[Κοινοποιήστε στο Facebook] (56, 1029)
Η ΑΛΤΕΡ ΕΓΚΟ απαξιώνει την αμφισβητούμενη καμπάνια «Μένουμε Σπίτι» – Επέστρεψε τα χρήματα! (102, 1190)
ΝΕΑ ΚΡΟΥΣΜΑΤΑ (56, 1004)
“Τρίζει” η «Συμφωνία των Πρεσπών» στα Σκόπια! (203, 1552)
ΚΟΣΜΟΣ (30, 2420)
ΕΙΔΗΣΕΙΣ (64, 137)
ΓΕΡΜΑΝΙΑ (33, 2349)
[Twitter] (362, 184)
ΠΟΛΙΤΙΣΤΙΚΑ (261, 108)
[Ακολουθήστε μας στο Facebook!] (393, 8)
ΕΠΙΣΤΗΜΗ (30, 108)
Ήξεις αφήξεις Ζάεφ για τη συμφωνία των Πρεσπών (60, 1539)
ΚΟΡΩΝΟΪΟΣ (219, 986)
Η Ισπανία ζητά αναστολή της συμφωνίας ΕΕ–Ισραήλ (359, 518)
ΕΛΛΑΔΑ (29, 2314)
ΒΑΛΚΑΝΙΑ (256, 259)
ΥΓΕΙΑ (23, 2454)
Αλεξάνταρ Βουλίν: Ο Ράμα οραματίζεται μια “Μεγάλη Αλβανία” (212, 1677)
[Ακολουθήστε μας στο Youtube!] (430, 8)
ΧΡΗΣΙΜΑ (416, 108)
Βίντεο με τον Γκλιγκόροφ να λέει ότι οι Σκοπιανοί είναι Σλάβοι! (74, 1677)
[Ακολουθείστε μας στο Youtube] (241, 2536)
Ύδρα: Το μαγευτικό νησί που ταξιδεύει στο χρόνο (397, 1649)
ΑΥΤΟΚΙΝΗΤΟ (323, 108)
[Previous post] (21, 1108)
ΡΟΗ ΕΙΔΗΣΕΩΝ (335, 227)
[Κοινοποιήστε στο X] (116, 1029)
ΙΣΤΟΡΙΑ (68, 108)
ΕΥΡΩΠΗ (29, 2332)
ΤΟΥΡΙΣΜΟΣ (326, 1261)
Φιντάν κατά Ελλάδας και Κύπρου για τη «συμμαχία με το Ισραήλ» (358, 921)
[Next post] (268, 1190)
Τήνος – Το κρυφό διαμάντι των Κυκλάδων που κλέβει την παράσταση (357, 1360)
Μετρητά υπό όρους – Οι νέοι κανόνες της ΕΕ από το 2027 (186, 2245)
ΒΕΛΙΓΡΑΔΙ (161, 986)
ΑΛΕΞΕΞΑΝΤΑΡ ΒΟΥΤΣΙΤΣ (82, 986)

+ + +

§ **WHAT YOU WILL DO**: Retype each line of the data exactly as it reads.

§ **ANSWER FOR THE TASK**:
[Κοινοποιήστε στο Facebook] (56, 1029)
Η ΑΛΤΕΡ ΕΓΚΟ απαξιώνει την αμφισβητούμενη καμπάνια «Μένουμε Σπίτι» – Επέστρεψε τα χρήματα! (102, 1190)
ΝΕΑ ΚΡΟΥΣΜΑΤΑ (56, 1004)
“Τρίζει” η «Συμφωνία των Πρεσπών» στα Σκόπια! (203, 1552)
ΚΟΣΜΟΣ (30, 2420)
ΕΙΔΗΣΕΙΣ (64, 137)
ΓΕΡΜΑΝΙΑ (33, 2349)
[Twitter] (362, 184)
ΠΟΛΙΤΙΣΤΙΚΑ (261, 108)
[Ακολουθήστε μας στο Facebook!] (393, 8)
ΕΠΙΣΤΗΜΗ (30, 108)
Ήξεις αφήξεις Ζάεφ για τη συμφωνία των Πρεσπών (60, 1539)
ΚΟΡΩΝΟΪΟΣ (219, 986)
Η Ισπανία ζητά αναστολή της συμφωνίας ΕΕ–Ισραήλ (359, 518)
ΕΛΛΑΔΑ (29, 2314)
ΒΑΛΚΑΝΙΑ (256, 259)
ΥΓΕΙΑ (23, 2454)
Αλεξάνταρ Βουλίν: Ο Ράμα οραματίζεται μια “Μεγάλη Αλβανία” (212, 1677)
[Ακολουθήστε μας στο Youtube!] (430, 8)
ΧΡΗΣΙΜΑ (416, 108)
Βίντεο με τον Γκλιγκόροφ να λέει ότι οι Σκοπιανοί είναι Σλάβοι! (74, 1677)
[Ακολουθείστε μας στο Youtube] (241, 2536)
Ύδρα: Το μαγευτικό νησί που ταξιδεύει στο χρόνο (397, 1649)
ΑΥΤΟΚΙΝΗΤΟ (323, 108)
[Previous post] (21, 1108)
ΡΟΗ ΕΙΔΗΣΕΩΝ (335, 227)
[Κοινοποιήστε στο X] (116, 1029)
ΙΣΤΟΡΙΑ (68, 108)
ΕΥΡΩΠΗ (29, 2332)
ΤΟΥΡΙΣΜΟΣ (326, 1261)
Φιντάν κατά Ελλάδας και Κύπρου για τη «συμμαχία με το Ισραήλ» (358, 921)
[Next post] (268, 1190)
Τήνος – Το κρυφό διαμάντι των Κυκλάδων που κλέβει την παράσταση (357, 1360)
Μετρητά υπό όρους – Οι νέοι κανόνες της ΕΕ από το 2027 (186, 2245)
ΒΕΛΙΓΡΑΔΙ (161, 986)
ΑΛΕΞΕΞΑΝΤΑΡ ΒΟΥΤΣΙΤΣ (82, 986)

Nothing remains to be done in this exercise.